Jharkhand Loktantrik Krantikari Morcha (lit. Jharkhand Democratic Revolutionary Front; abbr. JLKM) is a political party based in the Indian state of Jharkhand founded by Jairam Kumar Mahato in 2024. The party emerged from the Bhasha-Khatiyan Movement, which aimed to advocate for the rights of the Jharkhandi people.

Initially operating under the banner of the Jharkhandi Bhasha Khatiyan Sangharsh Samiti (JBKSS) from 2023, JLKM was officially registered as a political party with the Election Commission of India in August 2024. Scissor is its election symbol.

==History==
=== Formation ===
Jairam Kumar Mahato, a student leader turned Language activist formed a new political party and named it Jharkhandi Bhasha Khatian Sangharsh Samiti (JBKSS) on 18 June 2023. Later on, the name of the party was changed to Jharkhand Loktantrik Krantikari Morcha (JLKM) while its registration with Election Commission of India. The formation of the party took place at Baliapur, Dhanbad.

######

**Job a**
Output the lines of the records from the line with "Task: Click the Mar label on the time axis" to the line with "(x=155, y=124)", reproducing each one without any change.

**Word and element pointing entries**

######

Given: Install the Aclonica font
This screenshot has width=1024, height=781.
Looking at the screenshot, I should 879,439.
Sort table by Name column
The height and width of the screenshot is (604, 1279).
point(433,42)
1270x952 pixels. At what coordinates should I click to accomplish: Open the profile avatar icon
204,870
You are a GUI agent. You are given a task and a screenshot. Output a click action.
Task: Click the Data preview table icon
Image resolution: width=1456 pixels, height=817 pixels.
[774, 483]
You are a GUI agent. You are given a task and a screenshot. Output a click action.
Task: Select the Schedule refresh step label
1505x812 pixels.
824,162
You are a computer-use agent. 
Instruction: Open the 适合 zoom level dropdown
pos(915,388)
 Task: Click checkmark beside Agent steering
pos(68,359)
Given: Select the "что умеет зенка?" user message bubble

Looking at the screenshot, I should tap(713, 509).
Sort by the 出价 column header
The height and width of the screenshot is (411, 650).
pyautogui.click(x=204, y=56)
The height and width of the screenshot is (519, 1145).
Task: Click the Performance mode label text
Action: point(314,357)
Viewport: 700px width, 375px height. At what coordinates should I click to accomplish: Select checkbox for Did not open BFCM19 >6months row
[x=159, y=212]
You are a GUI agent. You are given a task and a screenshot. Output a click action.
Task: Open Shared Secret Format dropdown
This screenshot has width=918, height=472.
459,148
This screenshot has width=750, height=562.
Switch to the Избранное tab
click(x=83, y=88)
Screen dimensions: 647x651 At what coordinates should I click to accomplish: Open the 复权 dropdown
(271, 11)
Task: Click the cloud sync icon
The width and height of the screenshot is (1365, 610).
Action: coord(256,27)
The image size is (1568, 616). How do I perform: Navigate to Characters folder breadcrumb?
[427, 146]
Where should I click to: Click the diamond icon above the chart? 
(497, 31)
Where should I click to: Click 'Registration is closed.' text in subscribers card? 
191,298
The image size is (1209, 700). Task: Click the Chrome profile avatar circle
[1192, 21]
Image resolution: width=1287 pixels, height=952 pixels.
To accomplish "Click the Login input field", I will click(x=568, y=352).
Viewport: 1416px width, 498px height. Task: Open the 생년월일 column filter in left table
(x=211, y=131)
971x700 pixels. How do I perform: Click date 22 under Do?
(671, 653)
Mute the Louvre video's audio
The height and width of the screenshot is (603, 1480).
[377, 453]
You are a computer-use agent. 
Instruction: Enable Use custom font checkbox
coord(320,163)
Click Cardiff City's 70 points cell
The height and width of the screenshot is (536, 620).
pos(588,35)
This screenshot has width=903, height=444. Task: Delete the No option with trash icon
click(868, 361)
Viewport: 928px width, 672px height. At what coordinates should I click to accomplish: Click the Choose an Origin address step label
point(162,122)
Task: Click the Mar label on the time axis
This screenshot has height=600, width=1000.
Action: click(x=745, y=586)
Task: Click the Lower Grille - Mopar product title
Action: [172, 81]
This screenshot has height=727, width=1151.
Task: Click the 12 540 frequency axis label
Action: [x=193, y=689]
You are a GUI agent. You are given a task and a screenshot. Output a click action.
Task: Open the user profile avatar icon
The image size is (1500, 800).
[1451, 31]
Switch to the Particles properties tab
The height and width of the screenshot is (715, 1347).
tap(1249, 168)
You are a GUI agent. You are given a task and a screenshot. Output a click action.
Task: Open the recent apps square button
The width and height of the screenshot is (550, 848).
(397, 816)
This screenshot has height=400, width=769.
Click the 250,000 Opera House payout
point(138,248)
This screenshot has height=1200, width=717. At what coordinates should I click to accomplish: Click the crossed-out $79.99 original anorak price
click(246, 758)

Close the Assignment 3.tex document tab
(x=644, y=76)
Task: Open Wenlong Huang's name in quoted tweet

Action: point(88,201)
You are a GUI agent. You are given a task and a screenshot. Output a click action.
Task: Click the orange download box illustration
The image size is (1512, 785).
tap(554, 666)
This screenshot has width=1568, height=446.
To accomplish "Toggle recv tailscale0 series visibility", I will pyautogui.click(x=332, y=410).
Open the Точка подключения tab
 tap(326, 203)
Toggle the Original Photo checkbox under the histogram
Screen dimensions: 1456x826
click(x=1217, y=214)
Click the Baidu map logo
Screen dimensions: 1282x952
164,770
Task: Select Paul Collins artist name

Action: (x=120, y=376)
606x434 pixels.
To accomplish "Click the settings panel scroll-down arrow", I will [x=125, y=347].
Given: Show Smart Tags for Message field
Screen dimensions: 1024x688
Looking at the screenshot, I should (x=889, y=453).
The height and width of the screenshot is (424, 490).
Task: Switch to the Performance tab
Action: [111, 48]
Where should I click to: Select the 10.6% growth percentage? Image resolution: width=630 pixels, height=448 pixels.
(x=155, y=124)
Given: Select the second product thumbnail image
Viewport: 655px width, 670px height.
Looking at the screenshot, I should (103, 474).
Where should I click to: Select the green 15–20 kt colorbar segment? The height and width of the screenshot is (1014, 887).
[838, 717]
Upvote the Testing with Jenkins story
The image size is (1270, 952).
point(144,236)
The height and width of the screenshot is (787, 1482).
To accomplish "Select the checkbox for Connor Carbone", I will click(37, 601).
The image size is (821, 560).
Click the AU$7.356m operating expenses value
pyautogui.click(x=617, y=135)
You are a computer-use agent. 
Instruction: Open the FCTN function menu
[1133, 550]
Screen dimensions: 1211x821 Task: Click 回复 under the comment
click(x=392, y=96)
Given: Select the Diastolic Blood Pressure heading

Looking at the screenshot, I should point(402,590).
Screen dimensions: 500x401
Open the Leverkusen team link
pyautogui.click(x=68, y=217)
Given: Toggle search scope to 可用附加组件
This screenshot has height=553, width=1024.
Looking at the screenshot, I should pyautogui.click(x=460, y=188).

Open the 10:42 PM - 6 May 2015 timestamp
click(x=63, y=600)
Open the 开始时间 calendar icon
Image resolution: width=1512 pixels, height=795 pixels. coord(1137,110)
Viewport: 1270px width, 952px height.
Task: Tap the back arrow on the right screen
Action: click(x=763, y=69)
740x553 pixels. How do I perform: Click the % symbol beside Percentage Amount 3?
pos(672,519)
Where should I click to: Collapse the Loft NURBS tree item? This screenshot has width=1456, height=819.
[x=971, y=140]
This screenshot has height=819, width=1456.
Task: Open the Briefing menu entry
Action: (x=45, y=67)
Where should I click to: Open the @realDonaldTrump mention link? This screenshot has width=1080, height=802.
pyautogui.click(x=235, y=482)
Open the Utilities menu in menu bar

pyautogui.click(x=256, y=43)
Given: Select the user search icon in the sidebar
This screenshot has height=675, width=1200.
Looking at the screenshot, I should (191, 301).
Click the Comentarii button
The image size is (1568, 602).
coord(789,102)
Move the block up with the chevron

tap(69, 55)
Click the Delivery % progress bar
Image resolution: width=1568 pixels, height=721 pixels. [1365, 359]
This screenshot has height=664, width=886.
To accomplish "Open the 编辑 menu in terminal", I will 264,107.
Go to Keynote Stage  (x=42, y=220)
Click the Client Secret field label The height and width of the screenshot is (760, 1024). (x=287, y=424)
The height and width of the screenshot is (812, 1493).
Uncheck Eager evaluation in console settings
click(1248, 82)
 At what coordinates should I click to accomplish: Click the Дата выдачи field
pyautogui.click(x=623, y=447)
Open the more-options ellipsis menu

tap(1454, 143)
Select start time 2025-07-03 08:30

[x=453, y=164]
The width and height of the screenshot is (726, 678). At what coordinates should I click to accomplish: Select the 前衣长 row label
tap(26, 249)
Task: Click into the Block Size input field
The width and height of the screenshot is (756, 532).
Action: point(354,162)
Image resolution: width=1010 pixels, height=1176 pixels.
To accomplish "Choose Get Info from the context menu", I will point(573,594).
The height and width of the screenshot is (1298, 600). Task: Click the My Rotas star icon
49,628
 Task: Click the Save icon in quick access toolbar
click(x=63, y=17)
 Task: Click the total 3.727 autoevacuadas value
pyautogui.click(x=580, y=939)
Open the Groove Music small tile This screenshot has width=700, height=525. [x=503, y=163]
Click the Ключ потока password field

######

**Job b**
In one to three sentences, explain what the movement behind JLKM sought to achieve, according to the text about the party.

**Finished answer a**
Task: Click the Mar label on the time axis
This screenshot has height=600, width=1000.
Action: click(x=745, y=586)
Task: Click the Lower Grille - Mopar product title
Action: [172, 81]
This screenshot has height=727, width=1151.
Task: Click the 12 540 frequency axis label
Action: [x=193, y=689]
You are a GUI agent. You are given a task and a screenshot. Output a click action.
Task: Open the user profile avatar icon
The image size is (1500, 800).
[1451, 31]
Switch to the Particles properties tab
The height and width of the screenshot is (715, 1347).
tap(1249, 168)
You are a GUI agent. You are given a task and a screenshot. Output a click action.
Task: Open the recent apps square button
The width and height of the screenshot is (550, 848).
(397, 816)
This screenshot has height=400, width=769.
Click the 250,000 Opera House payout
point(138,248)
This screenshot has height=1200, width=717. At what coordinates should I click to accomplish: Click the crossed-out $79.99 original anorak price
click(246, 758)

Close the Assignment 3.tex document tab
(x=644, y=76)
Task: Open Wenlong Huang's name in quoted tweet

Action: point(88,201)
You are a GUI agent. You are given a task and a screenshot. Output a click action.
Task: Click the orange download box illustration
The image size is (1512, 785).
tap(554, 666)
This screenshot has width=1568, height=446.
To accomplish "Toggle recv tailscale0 series visibility", I will pyautogui.click(x=332, y=410).
Open the Точка подключения tab
 tap(326, 203)
Toggle the Original Photo checkbox under the histogram
Screen dimensions: 1456x826
click(x=1217, y=214)
Click the Baidu map logo
Screen dimensions: 1282x952
164,770
Task: Select Paul Collins artist name

Action: (x=120, y=376)
606x434 pixels.
To accomplish "Click the settings panel scroll-down arrow", I will [x=125, y=347].
Given: Show Smart Tags for Message field
Screen dimensions: 1024x688
Looking at the screenshot, I should (x=889, y=453).
The height and width of the screenshot is (424, 490).
Task: Switch to the Performance tab
Action: [111, 48]
Where should I click to: Select the 10.6% growth percentage? Image resolution: width=630 pixels, height=448 pixels.
(x=155, y=124)

**Finished answer b**
JLKM emerged from the Bhasha-Khatiyan Movement, which aimed to advocate for the rights of the Jharkhandi people.